> **Aim**
State how many of the lines below contain the string "badge", treating uppercase and lowercase as different. Give only the number.

> **Information shown**
····················

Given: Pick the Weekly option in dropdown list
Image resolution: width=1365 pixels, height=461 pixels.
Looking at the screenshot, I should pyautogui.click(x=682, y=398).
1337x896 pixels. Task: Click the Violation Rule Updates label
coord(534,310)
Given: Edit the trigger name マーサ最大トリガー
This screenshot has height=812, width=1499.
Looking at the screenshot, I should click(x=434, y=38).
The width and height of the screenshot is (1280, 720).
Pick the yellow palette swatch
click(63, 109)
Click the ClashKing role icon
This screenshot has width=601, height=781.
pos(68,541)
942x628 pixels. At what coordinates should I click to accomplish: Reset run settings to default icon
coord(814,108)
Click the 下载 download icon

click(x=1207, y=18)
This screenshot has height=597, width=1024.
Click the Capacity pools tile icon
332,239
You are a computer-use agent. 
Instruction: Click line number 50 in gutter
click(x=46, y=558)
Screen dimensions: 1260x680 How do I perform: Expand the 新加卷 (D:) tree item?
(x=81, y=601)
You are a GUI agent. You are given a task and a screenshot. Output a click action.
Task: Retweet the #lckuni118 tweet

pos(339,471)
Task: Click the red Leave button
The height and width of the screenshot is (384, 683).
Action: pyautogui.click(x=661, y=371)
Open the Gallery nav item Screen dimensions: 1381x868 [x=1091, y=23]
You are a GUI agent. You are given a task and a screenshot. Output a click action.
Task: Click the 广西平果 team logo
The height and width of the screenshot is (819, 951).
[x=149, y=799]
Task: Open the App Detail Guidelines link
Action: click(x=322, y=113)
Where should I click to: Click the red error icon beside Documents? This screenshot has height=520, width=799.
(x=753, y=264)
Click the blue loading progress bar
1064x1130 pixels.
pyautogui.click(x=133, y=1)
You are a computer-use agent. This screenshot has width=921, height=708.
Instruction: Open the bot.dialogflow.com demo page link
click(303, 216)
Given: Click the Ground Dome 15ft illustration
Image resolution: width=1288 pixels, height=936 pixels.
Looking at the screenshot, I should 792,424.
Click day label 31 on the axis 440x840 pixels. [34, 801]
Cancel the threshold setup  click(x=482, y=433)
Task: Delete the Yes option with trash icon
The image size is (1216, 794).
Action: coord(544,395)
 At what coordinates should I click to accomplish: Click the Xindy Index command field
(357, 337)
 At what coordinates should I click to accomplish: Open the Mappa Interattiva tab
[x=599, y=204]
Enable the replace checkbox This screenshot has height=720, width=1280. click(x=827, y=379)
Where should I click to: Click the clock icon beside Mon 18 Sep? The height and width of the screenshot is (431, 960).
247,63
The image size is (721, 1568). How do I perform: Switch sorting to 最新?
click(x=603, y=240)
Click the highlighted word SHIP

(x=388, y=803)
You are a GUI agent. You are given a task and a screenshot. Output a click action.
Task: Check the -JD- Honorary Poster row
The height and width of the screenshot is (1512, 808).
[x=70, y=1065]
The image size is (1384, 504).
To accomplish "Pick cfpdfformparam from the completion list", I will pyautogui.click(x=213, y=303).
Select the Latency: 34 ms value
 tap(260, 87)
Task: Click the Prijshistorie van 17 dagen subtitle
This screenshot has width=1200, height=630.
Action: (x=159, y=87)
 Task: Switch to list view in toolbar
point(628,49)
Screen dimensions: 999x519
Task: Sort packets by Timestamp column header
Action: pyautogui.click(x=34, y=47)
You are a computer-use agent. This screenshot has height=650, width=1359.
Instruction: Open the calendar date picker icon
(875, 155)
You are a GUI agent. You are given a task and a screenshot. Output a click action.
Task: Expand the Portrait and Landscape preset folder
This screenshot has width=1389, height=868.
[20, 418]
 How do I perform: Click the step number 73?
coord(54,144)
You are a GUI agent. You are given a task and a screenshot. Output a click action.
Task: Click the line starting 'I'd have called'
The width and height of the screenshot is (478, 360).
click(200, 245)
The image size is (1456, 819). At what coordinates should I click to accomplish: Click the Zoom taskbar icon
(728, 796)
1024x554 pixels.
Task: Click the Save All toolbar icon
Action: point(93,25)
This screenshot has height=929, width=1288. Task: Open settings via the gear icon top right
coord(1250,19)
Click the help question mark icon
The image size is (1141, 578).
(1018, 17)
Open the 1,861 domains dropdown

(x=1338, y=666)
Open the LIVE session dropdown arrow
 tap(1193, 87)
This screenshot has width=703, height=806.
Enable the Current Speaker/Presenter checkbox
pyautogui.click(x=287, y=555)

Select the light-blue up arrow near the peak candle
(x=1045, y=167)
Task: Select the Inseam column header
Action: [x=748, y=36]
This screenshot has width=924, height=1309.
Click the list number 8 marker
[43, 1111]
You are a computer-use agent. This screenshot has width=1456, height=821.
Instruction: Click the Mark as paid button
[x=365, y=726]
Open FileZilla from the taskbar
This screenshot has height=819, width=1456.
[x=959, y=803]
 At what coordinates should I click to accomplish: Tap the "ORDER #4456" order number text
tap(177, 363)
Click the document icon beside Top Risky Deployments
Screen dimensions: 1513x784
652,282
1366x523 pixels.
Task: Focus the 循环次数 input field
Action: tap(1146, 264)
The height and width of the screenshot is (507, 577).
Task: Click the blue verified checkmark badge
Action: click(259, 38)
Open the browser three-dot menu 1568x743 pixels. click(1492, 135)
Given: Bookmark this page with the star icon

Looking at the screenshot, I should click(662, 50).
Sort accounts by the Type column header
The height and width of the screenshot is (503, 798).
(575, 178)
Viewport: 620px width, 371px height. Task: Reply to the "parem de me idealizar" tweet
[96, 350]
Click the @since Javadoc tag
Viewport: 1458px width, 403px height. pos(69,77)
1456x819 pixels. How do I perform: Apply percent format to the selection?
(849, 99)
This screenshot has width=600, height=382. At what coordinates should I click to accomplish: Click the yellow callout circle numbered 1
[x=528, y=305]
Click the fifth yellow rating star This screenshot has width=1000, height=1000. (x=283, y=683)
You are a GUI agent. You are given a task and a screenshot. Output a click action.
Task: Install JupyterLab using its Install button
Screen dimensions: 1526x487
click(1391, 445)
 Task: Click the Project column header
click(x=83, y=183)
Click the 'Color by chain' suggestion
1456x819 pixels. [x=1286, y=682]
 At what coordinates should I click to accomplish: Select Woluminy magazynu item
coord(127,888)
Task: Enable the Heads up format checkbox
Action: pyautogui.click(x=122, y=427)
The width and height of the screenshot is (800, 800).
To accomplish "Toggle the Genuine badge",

····················

> **Completed exercise**
2